How can we accomplish this feat?
Synchronous Engine Architecture

With a fully synchronous lockstep architecture! In a synchronous engine every client executes the exact same code at the exact same frame rate. Let that sink in for a moment. In an 8 player game of SupCom every player has an identical copy of the game state and follows an identical code path. Instead of transferring over per unit state information (position, health, etc) over the network only player input needs to be sent across the networks2. If all players have an identical game state and process the same input then their output state should also be identical.

It’s the same principle as instant replays in many games, including shooters. Have you ever wondered why file sizes of instant replays are so tiny? It’s because the replay file only needs to store player inputs. Simply re-run the game feeding the inputs from the replay file and you’ll get the exact same result. This is also why replays stop working3 when the game is patched and why you frequently can’t rewind them4. It’s also why some RTS games don’t allow join in progress. For a player to join mid-game the entire game state would have to be sync’d. If the game has 3000 units that’s just too much.
Layers

Take a look at the video if you haven’t already. What frame rate do you think the game is running at? The correct answer is 10 frames per second. Wait, what? It looks far smoother than 10 fps you say! It is and it isn’t. The game is actually running at two separate frame rates.

The SupCom engine uses two layers – simulation and user. The simulation layer runs at a fixed 10 fps all the time. This is what you could consider the “real game”. All units, all AI, and all physics are updating within a SimTick function running at a mere 10 hz. Each SimTick needs to run within 100ms or the game will play in slow motion. In a multiplayer game if one player is unable to fully process the SimTick in 100ms then all other players can become held up and have to wait wait.
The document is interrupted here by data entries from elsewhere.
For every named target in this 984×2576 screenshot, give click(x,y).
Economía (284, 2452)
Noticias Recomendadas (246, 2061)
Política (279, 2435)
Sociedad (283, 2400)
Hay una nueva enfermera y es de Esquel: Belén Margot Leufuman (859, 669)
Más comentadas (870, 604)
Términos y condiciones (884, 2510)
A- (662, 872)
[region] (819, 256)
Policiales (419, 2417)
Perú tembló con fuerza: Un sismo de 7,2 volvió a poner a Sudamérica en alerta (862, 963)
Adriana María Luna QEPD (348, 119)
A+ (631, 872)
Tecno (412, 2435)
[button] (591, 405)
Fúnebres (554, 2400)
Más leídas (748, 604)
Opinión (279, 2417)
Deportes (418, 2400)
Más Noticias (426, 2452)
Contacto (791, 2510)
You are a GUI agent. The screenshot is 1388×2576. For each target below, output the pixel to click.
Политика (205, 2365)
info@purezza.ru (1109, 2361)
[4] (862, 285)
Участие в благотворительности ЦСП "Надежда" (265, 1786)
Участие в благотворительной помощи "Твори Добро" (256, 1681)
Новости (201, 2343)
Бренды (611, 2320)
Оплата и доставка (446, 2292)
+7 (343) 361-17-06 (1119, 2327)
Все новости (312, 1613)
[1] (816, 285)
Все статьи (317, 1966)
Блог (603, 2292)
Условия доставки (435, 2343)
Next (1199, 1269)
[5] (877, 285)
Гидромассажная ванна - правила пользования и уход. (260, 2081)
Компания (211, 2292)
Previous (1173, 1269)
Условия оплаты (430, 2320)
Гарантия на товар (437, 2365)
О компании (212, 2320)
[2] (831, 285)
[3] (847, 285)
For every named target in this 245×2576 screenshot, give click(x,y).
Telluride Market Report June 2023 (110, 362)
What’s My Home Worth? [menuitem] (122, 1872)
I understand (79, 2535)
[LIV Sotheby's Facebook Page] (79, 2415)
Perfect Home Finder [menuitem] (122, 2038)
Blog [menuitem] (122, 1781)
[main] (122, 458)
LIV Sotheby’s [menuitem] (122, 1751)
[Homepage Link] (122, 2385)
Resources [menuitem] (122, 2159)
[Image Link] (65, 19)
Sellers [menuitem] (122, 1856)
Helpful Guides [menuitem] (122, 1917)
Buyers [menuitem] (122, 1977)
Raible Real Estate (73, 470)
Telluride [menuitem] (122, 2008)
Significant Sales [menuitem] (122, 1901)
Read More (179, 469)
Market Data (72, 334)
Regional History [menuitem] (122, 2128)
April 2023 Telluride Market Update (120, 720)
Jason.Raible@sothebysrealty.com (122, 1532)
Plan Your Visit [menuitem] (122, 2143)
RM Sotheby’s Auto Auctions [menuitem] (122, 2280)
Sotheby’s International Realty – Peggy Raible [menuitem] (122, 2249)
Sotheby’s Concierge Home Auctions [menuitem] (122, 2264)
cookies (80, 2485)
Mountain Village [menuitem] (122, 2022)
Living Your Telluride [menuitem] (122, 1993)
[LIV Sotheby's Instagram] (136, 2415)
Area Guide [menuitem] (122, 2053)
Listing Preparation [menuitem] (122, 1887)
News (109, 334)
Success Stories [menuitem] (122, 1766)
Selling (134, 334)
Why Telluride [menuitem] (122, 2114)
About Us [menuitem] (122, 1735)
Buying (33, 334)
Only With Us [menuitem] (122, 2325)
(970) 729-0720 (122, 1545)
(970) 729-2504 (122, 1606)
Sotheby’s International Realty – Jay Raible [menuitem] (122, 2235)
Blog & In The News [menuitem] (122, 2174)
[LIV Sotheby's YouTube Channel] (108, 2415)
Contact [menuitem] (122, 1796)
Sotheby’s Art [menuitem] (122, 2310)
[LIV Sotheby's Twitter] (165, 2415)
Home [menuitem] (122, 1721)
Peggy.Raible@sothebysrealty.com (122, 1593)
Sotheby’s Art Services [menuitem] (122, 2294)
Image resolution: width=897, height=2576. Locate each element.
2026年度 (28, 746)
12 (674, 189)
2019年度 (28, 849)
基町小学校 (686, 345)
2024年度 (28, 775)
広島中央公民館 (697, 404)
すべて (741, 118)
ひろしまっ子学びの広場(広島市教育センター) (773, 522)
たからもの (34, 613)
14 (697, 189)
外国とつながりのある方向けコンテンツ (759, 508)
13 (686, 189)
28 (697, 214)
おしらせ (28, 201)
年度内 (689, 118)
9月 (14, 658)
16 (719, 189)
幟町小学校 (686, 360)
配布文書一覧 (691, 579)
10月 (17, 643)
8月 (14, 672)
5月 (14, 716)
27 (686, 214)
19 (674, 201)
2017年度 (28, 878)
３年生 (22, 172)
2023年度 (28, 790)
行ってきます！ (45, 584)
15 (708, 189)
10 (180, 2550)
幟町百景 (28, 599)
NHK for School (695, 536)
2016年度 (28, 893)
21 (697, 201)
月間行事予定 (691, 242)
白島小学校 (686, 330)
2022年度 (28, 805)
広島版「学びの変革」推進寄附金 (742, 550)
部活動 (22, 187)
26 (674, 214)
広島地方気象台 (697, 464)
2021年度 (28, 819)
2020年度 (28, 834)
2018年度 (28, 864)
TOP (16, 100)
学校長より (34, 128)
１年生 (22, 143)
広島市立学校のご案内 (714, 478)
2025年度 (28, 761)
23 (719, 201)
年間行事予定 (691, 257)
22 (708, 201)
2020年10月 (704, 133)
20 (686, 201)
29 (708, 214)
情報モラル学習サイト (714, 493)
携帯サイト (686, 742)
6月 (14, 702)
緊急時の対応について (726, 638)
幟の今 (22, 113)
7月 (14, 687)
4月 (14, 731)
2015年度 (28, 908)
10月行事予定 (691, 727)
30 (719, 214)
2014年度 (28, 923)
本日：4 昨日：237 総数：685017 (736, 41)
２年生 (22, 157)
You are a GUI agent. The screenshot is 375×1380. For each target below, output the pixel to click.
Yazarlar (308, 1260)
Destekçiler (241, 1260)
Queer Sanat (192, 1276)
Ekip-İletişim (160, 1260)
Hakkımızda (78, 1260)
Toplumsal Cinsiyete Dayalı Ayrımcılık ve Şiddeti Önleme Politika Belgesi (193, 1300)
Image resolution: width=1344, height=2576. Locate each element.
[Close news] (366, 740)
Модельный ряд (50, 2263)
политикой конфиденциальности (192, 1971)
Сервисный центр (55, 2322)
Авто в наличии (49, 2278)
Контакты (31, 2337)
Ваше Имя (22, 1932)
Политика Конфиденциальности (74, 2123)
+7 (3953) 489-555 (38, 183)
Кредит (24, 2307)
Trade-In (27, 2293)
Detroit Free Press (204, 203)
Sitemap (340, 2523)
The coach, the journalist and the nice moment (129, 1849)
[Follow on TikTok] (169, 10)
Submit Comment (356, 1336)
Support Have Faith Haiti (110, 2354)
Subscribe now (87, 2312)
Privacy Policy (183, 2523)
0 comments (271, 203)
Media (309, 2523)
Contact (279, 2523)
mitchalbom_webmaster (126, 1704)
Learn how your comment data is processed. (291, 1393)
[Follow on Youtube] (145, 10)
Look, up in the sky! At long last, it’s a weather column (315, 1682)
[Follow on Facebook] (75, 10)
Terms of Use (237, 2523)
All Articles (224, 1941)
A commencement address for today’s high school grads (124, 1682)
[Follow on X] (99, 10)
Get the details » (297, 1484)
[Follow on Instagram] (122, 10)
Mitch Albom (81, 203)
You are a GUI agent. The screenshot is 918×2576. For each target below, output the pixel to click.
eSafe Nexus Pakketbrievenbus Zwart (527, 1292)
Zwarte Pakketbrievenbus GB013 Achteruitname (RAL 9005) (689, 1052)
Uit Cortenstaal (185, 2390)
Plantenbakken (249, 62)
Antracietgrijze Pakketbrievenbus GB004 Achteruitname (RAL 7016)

The user layer runs at full frame rate. This layer can be thought of as strictly visual. User interface, rendering, animation, and even unit position can run at a silky smooth 60fps. Each UserTick updates at a variable time delta which is used to interpolate the game state (such as unit positions). This is why the game can look and feel smooth when it’s secretly slow in the background.
Determinism

Hold on a moment the clever readers cried! If each player is independently updating the game state does that mean the game simulation must be fully deterministic? It sure does. Isn’t that hard? Yep. It’s even more difficult in the modern world of multi-threading.

A lot of pain in creating a deterministic game stems from floating point numbers. Rather than cover this topic in-depth I refer readers to Glenn Fiedler’s fantastic post on the subject - Floating Point Determinism.

In the comments Elijah specifically discusses Supreme Commander. Setting the cpu to strictly follow the IEEE754 standard gets the job done. It comes with a performance cost and the game can never perform an operation with an undefined result, but you shouldn’t be doing that anyways now should you?
Inherent Latency

There are some distinct downsides to a synchronous multiplayer game. Aside from the complexity of creating a massive deterministic simulation there is also some required latency on input. I went over how each user in a multiplayer game is updating an identical game state and they only need to process input. This means for any new piece of input it can’t be processed until all clients agree on which tick to process it!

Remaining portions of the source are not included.